“You saw...?” whispered someone beside me.
It was Julius. His voice startled me. I had forgotten his very presence.
I nodded in reply; no words came to me; there was still a trembling in me, a sense of intolerable yearning, of beauty lost, of power gone beyond recall, of pain and littleness in the place of it.
Julius kept his eyes upon my face, as though waiting for an answer.
“The sun ...” I said in a low and shaking voice.
He bent his head a moment, leaning down upon the window-sill with his face in his hands.
“As we knew it then,” he said with a deep-drawn sigh, raising himself again. “To-day——!”

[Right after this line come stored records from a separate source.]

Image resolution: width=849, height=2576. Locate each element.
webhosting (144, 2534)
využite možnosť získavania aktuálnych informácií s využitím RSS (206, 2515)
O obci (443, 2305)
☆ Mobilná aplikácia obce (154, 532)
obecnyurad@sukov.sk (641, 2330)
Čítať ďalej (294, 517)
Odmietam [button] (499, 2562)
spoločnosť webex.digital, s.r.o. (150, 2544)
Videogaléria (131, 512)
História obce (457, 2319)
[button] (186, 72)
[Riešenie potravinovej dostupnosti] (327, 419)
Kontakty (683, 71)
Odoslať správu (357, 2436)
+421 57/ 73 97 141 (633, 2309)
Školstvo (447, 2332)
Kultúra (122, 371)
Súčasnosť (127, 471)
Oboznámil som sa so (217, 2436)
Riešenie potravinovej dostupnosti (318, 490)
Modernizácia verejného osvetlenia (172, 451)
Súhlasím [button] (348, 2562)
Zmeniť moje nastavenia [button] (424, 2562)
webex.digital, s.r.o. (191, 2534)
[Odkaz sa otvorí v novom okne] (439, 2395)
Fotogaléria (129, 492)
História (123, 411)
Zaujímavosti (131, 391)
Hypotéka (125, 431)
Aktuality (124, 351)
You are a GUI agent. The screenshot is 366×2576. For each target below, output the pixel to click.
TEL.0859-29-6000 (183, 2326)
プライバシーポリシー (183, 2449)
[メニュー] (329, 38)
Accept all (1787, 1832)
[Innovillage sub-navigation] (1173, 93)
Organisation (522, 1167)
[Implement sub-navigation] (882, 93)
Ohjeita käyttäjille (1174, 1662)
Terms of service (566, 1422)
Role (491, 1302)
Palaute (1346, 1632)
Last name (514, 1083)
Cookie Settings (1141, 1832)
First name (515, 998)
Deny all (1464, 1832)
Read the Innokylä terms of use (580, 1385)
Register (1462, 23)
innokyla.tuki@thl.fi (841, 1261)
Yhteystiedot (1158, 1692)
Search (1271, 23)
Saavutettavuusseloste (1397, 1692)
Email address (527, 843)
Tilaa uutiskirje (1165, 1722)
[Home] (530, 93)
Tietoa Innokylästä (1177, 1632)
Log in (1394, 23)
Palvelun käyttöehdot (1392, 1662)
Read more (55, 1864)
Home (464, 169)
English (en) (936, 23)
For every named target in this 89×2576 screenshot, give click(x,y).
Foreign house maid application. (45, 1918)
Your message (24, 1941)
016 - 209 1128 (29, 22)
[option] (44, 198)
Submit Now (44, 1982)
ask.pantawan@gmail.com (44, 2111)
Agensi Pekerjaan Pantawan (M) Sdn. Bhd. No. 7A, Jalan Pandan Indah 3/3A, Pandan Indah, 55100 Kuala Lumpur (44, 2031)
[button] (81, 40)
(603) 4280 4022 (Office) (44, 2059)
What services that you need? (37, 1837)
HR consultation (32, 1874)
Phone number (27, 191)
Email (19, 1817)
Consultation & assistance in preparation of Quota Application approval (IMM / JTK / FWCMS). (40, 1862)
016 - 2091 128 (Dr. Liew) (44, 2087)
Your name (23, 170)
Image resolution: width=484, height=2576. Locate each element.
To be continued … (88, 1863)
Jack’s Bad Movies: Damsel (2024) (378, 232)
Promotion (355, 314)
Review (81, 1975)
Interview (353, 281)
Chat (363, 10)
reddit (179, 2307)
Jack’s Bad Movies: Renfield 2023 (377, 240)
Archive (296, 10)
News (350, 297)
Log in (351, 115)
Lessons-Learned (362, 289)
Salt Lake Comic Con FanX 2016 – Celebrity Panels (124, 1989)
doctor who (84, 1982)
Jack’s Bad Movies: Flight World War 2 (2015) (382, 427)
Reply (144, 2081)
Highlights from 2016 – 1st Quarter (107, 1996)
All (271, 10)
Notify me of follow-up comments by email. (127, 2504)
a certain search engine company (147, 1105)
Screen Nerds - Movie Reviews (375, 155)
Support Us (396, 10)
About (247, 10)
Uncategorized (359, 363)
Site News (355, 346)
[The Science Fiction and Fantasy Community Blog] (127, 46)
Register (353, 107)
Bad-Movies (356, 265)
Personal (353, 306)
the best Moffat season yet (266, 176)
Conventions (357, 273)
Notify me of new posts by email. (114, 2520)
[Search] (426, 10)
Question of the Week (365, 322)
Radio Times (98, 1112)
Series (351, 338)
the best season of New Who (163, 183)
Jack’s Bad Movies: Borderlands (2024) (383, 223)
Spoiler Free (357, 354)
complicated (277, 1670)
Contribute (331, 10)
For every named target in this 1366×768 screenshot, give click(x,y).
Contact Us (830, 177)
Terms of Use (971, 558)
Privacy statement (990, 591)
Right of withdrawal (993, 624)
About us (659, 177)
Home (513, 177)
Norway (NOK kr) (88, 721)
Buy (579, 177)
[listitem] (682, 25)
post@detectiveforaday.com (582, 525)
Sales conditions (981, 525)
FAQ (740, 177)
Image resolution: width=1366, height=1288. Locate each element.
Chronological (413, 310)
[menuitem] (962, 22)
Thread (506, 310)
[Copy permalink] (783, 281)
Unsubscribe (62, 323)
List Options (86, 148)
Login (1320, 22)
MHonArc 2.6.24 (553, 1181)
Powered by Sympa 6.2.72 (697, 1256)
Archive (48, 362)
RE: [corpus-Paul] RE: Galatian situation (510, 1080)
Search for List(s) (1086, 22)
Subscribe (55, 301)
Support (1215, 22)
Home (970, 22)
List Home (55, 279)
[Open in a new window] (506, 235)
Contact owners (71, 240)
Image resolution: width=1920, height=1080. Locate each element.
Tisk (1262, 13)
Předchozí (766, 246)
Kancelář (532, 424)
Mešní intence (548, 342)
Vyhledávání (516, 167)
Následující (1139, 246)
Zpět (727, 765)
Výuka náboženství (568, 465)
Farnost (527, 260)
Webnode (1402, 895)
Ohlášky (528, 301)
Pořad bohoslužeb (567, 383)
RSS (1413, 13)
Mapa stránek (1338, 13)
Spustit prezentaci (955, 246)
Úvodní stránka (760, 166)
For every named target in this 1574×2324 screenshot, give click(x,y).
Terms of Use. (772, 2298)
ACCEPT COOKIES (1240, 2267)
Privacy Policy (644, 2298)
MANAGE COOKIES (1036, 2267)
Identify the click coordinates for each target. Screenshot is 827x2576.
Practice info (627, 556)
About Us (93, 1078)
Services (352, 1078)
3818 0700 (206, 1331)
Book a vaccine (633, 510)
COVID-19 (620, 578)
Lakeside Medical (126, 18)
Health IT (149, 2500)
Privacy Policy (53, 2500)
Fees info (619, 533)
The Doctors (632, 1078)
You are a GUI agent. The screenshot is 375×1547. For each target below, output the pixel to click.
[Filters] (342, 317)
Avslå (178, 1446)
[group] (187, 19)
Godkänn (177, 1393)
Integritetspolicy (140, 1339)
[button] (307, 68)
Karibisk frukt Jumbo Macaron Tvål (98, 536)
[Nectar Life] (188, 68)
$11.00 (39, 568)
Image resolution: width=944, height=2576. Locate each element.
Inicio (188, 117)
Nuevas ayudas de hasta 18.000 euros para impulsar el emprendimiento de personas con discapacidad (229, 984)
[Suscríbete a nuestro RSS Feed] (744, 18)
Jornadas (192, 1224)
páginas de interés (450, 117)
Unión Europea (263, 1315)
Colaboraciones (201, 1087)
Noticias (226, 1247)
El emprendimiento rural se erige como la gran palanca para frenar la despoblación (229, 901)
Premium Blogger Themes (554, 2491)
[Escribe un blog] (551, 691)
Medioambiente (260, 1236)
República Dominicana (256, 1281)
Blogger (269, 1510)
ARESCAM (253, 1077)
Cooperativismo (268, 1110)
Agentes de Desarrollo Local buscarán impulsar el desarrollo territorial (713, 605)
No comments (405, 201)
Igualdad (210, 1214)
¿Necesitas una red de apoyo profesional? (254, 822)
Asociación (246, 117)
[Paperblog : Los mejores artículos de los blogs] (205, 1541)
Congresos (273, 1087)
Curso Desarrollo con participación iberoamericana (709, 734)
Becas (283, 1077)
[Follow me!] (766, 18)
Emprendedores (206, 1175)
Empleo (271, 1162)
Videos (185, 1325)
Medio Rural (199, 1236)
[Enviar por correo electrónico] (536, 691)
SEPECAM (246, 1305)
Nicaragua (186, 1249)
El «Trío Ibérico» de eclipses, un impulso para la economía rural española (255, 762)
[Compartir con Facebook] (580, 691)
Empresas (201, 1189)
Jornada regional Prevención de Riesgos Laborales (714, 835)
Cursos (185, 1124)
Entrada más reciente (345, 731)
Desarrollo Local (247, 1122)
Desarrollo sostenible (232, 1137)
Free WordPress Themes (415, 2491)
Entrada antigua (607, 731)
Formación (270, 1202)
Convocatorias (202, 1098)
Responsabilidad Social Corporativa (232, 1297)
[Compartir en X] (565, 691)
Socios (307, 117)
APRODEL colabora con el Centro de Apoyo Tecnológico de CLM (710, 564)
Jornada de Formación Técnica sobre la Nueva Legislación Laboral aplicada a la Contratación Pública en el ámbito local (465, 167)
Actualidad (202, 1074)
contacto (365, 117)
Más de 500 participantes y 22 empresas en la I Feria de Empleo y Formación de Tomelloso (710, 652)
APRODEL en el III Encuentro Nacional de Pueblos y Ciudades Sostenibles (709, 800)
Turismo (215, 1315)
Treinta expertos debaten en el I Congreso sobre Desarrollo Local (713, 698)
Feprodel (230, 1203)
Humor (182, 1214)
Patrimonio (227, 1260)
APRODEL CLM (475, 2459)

He pointed. Across the fields I saw the tin roof of the conventicle where we went to church on Sunday, lifting its modern ugliness beyond the playground walls. The contrast was somehow dreadful. A revulsion of feeling rose within me like a storm. I stared at the meagre building beneath whose roof of corrugated iron, once a week, we knelt and groaned that we were “miserable sinners”—begging another to save us from “punishment” because we were too weak to save ourselves. I saw once more in memory the upright-standing throng, claiming with joy the powers of that other Deity of whom they knew they formed a living portion. And again this intolerable yearning swept me. My soul rose up in a passionate protest that vainly sought to express itself in words. Language deserted me; tears dimmed my eyes and blurred my sight; I stretched my hands out straight towards that misty sunrise of To-day....
And, when at length I turned again to speak to Julius, I saw that he had already left my side and gone back to bed.